Elasticity refers to the
degree of responsiveness of one variable to another. Price elasticity of demand
is a measure of the responsiveness of demand (sales quantity) to a change in
price, and it is determined by the following equation:
$$ \varepsilon = Price \,Elasticity $$
$$ Q = Sales \,Quantity $$
$$ \varepsilon = \frac{\%\,Change\,in\,Sales}{\%\,Change\,in\,Price} = \frac{dQ/Q}{dP/P} = \frac{P}{Q}\frac{dQ}{dp}$$
The notion of elasticity of demand, applies
similarly for other elements of the marketing mix. Advertising elasticity for
instance is the percentage change in sales volume due to a percentage change in
advertising.
The definition of elasticity is units-free. A pure measure of responsiveness,
its value can be compared across products, markets, and time, making it a useful tool for
decision-making. Additionally, it is possible to compare a product’s price elasticity with
the elasticity of other variables. For instance, it is often compared with advertising
elasticity, and research findings have shown that a product’s price elasticity tends to be
15 to 20 times higher than its advertising elasticity.
Since sales quantity typically decreases with
increase in price, price elasticity is usually a negative number. However, it
is normally reported as an absolute value.
Price elasticity of demand may be interpreted as follow:
- ε > 1: Demand is elastic. If price is increased, revenue (price × sales volume) will
decrease. The increase in price is offset by a proportionately larger reduction
in sales volume.
- ε < 1: Inelastic. If price is increased, revenue will increase.
- ε = 1: Unit elastic. There is no change in revenue with change in price. The proportionate
change in sales volume is same as the proportionate change in price.
- ε = 0: Perfectly inelastic demand. Sales volume is constant.
- ε = ∞: Perfectly elastic demand.

§ What you need to do:
1. For each statement (a), (b), and (c), answer yes or no depending on whether the price elasticity passage supports it, and quote the words from the passage that decide it.
(a) Price elasticity is normally reported as an absolute value.
(b) A product's advertising elasticity tends to be 15 to 20 times higher than its price elasticity.
(c) When demand is inelastic, raising the price lowers revenue.
2. Please reproduce the lines of the entries from the one containing "This screenshot has width=1920, height=810." down to the one containing "The image size is (970, 596).", including both of those lines.
The entries that come next have no connection to the price elasticity passage.

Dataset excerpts
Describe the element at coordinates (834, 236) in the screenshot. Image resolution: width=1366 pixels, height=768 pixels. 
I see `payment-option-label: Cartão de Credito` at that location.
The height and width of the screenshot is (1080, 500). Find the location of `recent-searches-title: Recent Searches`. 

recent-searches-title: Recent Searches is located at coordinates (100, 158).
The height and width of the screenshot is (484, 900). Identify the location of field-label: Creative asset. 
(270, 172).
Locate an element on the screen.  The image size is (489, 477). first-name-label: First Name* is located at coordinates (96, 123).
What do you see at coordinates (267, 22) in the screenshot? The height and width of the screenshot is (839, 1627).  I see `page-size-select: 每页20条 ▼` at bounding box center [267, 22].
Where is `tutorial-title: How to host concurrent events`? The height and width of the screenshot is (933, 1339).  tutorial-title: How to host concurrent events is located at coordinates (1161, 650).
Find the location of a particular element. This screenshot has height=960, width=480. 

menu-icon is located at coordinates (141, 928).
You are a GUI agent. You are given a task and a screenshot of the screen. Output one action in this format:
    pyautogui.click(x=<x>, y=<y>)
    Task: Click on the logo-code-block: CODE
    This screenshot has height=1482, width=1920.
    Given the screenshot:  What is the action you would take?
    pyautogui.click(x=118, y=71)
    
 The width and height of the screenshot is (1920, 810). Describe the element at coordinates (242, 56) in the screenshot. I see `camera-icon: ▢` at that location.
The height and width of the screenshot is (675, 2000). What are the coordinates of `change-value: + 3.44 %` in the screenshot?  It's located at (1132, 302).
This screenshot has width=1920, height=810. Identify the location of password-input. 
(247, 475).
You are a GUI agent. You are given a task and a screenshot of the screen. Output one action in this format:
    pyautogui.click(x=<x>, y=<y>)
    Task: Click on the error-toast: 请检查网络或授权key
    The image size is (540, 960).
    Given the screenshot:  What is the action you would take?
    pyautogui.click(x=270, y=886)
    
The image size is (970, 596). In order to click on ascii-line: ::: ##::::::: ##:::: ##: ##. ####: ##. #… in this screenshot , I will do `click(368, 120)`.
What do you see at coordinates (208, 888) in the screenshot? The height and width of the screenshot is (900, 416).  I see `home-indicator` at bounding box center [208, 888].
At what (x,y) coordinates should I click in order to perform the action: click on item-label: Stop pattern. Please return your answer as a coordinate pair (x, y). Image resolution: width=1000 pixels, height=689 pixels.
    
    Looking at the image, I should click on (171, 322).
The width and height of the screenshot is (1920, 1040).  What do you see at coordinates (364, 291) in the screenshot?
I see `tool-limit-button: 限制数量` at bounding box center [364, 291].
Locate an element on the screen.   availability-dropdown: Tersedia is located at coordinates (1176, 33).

§ Outputs by task:
1.
(a) Yes: "it is normally reported as an absolute value."
(b) No: "a product’s price elasticity tends to be 15 to 20 times higher than its advertising elasticity."
(c) No: "Inelastic. If price is increased, revenue will increase."

2.
This screenshot has width=1920, height=810. Identify the location of password-input. 
(247, 475).
You are a GUI agent. You are given a task and a screenshot of the screen. Output one action in this format:
    pyautogui.click(x=<x>, y=<y>)
    Task: Click on the error-toast: 请检查网络或授权key
    The image size is (540, 960).
    Given the screenshot:  What is the action you would take?
    pyautogui.click(x=270, y=886)
    
The image size is (970, 596). In order to click on ascii-line: ::: ##::::::: ##:::: ##: ##. ####: ##. #… in this screenshot , I will do `click(368, 120)`.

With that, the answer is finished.